9k jumbo clusters

Sun Jul 29 21:38:24 UTC 2018

Adrian Chadd wrote:
>John-Mark Gurney wrote:
[stuff snipped]
>>
>> Drivers need to be fixed to use 4k pages instead of cluster.  I really hope
>> no one is using a card that can't do 4k pages, or if they are, then they
>> should get a real card that can do scatter/gather on 4k pages for jumbo
>> frames..
>
>Yeah but it's 2018 and your server has like minimum a dozen million 4k
>pages.
>
>So if you're doing stuff like lots of network packet kerchunking why not
>have specialised allocator paths that can do things like "hey, always give
>me 64k physical contig pages for storage/mbufs because you know what?
>they're going to be allocated/freed together always."
>
>There was always a race between bus bandwidth, memory bandwidth and
>bus/memory latencies. I'm not currently on the disk/packet pushing side of
>things, but the last couple times I were it was at different points in that
>4d space and almost every single time there was a benefit from having a
>couple of specialised allocators so you didn't have to try and manage a few
>dozen million 4k pages based on your changing workload.
>
>I enjoy the 4k page size management stuff for my 128MB routers. Your 128G
>server has a lot of 4k pages. It's a bit silly.
Here's my NFS guy perspective.
I do think 9K mbuf clusters should go away. I'll note that I once coded NFS so it
would use 4K mbuf clusters for the big RPCs (write requests and read replies) and
I actually could get the mbuf cluster pool fragmented to the point it stopped
working on a small machine, so it is possible (although not likely) to fragment
even a 2K/4K mix.

For me, send and receive are two very different cases:
- For sending a large NFS RPC (lets say a reply to a 64K read), the NFS code will
  generate a list of 33 2K mbuf clusters. If the net interface doesn't do TSO, this
  is probably fine, since tcp_output() will end up busting this up into a bunch of
  TCP segments using the list of mbuf clusters with TCP/IP headers added for
  each segment, etc...
  - If the net interface does TSO, this long list goes down to the net driver and uses
    34->35 ring entries to send it (it adds at least one segment for the MAC header
    typically). If the driver isn't buggy and the net chip supports lots of transmit
    ring entries, this works ok but...
 - If there was a 64K supercluster, the NFS code could easily use that for the 64K
   of data and the TSO enabled net interface would use 2 transmit ring entries.
   (one for the MAC/TCP/NFS header and one for the 64K of data). If the net interface
   can't handle a TSO segment over 65535bytes, it will end up getting 2 TSO segments
   from tcp_output(), but that still is a lot less than 35.
I don't know enough about net hardware to know when/if this will help perf., but
it seems that it might, at least for some chipsets?
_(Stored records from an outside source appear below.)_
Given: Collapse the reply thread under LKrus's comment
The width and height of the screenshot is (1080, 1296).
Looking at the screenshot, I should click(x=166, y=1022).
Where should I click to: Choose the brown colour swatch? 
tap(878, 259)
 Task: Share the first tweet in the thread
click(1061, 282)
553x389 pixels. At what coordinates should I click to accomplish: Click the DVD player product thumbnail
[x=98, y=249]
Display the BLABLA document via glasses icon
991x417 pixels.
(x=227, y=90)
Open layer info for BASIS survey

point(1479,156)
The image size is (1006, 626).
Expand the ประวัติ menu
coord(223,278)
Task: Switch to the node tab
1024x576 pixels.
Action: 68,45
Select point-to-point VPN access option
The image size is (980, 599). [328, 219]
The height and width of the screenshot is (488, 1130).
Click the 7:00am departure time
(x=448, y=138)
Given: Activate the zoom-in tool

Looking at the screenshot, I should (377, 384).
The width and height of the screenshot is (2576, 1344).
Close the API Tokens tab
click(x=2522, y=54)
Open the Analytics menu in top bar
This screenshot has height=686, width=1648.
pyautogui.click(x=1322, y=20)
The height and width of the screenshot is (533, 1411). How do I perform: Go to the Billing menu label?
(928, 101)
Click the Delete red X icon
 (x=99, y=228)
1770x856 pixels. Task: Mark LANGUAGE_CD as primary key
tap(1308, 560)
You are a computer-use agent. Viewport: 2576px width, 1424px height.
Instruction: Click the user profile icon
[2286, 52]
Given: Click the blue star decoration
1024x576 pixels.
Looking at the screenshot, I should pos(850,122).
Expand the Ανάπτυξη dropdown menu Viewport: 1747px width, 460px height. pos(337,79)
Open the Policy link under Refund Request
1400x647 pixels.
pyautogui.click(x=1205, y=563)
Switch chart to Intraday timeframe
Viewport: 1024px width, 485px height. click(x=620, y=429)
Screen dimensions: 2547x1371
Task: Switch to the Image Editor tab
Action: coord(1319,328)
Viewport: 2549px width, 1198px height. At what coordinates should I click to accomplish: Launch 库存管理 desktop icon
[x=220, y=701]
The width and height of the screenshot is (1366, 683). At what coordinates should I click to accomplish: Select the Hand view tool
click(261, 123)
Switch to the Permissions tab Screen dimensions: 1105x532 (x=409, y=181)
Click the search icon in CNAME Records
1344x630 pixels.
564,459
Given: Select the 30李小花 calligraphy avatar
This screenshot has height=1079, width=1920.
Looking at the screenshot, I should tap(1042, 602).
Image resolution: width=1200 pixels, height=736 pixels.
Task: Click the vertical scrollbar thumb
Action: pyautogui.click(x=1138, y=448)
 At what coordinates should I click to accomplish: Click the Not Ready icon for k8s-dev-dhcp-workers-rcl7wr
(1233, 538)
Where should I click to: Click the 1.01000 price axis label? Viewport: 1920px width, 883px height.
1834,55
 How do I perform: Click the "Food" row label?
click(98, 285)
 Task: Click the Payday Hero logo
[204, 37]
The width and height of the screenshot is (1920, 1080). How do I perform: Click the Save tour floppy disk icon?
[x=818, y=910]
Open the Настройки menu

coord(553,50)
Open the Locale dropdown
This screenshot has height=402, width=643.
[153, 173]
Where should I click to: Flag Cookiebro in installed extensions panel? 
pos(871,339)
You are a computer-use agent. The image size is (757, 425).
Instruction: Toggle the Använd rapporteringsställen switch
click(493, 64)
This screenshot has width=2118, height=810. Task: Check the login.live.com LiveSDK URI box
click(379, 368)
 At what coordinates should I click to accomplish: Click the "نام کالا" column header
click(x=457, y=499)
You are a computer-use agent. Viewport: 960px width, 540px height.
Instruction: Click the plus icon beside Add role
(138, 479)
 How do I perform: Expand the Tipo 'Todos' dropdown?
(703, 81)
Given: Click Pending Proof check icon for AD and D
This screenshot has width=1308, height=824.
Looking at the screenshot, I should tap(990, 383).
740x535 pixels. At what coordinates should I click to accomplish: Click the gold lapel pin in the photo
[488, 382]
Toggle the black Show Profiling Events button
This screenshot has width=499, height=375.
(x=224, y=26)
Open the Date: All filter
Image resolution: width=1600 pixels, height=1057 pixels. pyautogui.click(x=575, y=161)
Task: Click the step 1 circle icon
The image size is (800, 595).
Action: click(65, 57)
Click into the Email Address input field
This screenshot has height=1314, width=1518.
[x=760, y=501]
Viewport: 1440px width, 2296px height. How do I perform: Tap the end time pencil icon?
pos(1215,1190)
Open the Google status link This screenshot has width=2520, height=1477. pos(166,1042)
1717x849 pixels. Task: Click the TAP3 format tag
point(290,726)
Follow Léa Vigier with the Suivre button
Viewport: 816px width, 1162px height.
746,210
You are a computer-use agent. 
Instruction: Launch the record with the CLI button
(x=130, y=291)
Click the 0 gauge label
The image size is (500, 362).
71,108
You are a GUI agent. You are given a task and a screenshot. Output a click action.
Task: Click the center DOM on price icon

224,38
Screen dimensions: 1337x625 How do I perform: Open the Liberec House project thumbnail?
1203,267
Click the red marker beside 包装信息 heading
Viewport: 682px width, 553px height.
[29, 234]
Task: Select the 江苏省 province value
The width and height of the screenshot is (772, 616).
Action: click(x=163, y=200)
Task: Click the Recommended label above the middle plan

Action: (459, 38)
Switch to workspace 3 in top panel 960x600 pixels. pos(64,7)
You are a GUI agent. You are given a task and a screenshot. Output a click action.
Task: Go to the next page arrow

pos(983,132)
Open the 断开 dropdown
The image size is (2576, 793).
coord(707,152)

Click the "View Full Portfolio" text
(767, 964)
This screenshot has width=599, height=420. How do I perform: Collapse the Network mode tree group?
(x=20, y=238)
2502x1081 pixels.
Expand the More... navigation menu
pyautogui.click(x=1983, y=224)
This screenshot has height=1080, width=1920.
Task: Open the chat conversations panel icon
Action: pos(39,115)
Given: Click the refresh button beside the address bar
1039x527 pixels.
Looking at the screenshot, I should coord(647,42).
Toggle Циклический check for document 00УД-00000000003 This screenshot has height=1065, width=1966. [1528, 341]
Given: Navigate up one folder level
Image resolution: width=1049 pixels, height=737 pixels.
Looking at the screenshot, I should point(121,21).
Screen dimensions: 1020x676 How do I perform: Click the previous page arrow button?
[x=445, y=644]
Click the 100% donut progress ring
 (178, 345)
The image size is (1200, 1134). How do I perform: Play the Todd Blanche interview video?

For receive, it seems that a 64K mbuf cluster is overkill for jumbo packets, but as
others have noted, they won't be allocated for long unless packets arrive out of
order, at least for NFS. (For other apps., they  might not read the socket for a while
to get the data, so they might sit in the socket rcv queue for a while.)

I chose 64K, since that is what most net interfaces can handle for TSO these days.
(If it will soon be larger, I think this should be even larger, but all of them the same
 size to avoid fragmentation.) For the send case for NFS, it wouldn't even need to
be a very large pool, since they get free'd as soon as the net interface transmits
the TSO segment.

For NFS, it could easily call mget_supercl() and then fall back on the current code using 2K mbuf clusters if mget_supercl() failed, so a small pool would be fine for the
 NFS send side.

I'd like to see a pool for 64K or larger mbuf clusters for the send side.
For the receive side, I'll let others figure out the best solution (4K or larger
for jumbo clusters). I do think anything larger than 4K needs a separate allocation
pool to avoid fragmentation.
(I don't know, but I'd guess iSCSI could use them as well?)

rick